All ArrayList LinkedList, and Vectors implement the List interface. Both (ArrayList and Vectors) use dynamically resizable arrays as their internal data structure. Whereas both ArrayList and Linked List are non synchronized. But they have several differences also, let us discuss ArrayList, LinkedList and Vectors in details with examples and differences.

Collection Interface

 

ArrayList:

ArrayList in java, uses dynamic arrays to store its elements and maintains insertion order. ArrayList can store duplicate elements. It is a non synchronized collection type. ArrayList class extends AbstractList and implements the List, RandomAccess, Cloneable, Serializable interfaces.

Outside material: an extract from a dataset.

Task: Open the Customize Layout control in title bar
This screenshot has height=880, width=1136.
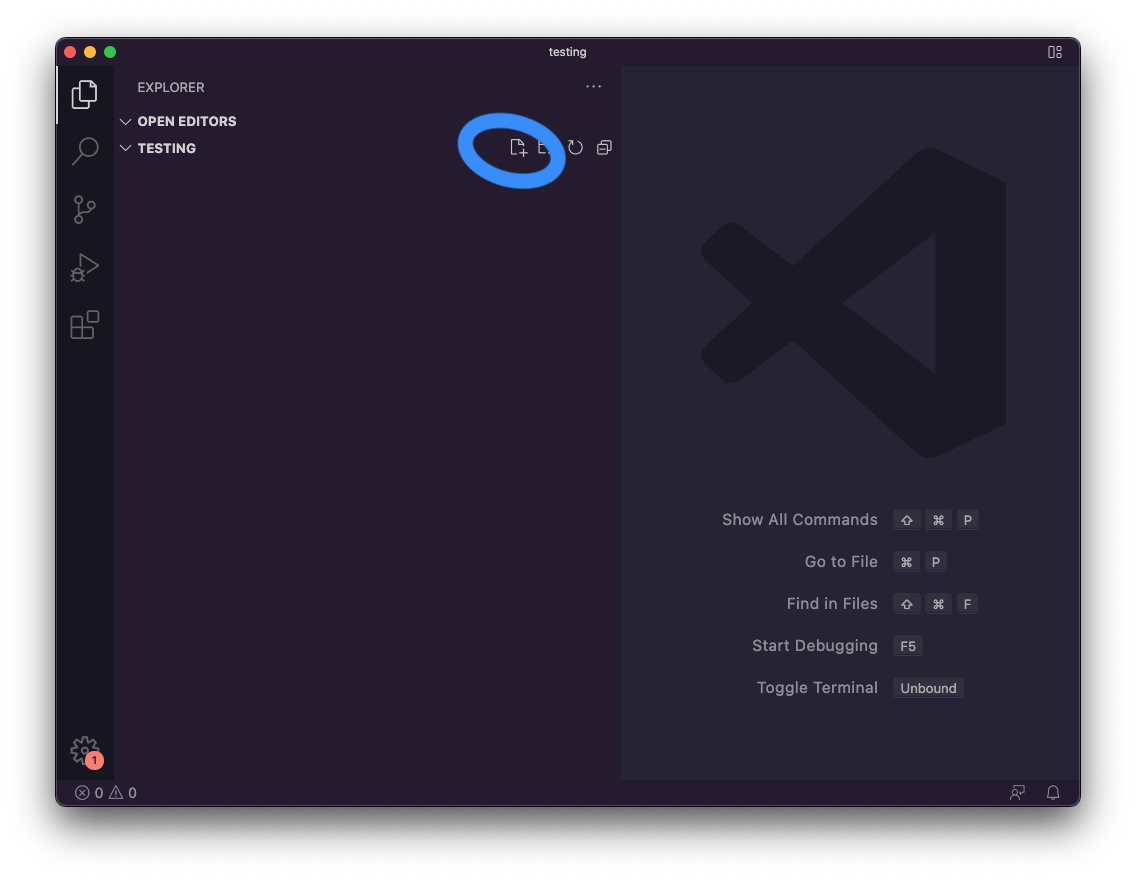Action: [x=1054, y=52]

Note: ArrayList provides the mechanism of random access because of it’s index based nature.

public class ArrayList
extends AbstractList
implements List, RandomAccess, Cloneable, Serializable

Example

import java.io.*; 
import java.util.*; 
 
public class Main 
{ 
	public static void main (String[] args) 
	{ 
		// ArrayList creation
		ArrayList javaDevelopers = new ArrayList(); 
 
		// Adding elements to arraylist 
		javaDevelopers.add("Shivanshu"); 
		javaDevelopers.add("Roxy"); 
		javaDevelopers.add("Ganesh"); 
		javaDevelopers.add("Shailender"); 
 
		// Traversing ArrayList elements
		System.out.println("Java Developrs:"); 
		Iterator iterator = javaDevelopers.iterator(); 
		while (iterator.hasNext()) 
			System.out.println(iterator.next()); 
 
	}
}

Output

Java Developrs:  
Shivanshu 
Roxy
Ganesh
Shailender

LinkedList:

LinkedList in java, uses linked list data structure as it’s internal implementation to store elements. It can store duplicate elements. LinkedList class extends AbstractSequentialList and implements the List, Deque, Cloneable, Serializable interfaces. Like ArrayList, LinkedList is also not synchronized.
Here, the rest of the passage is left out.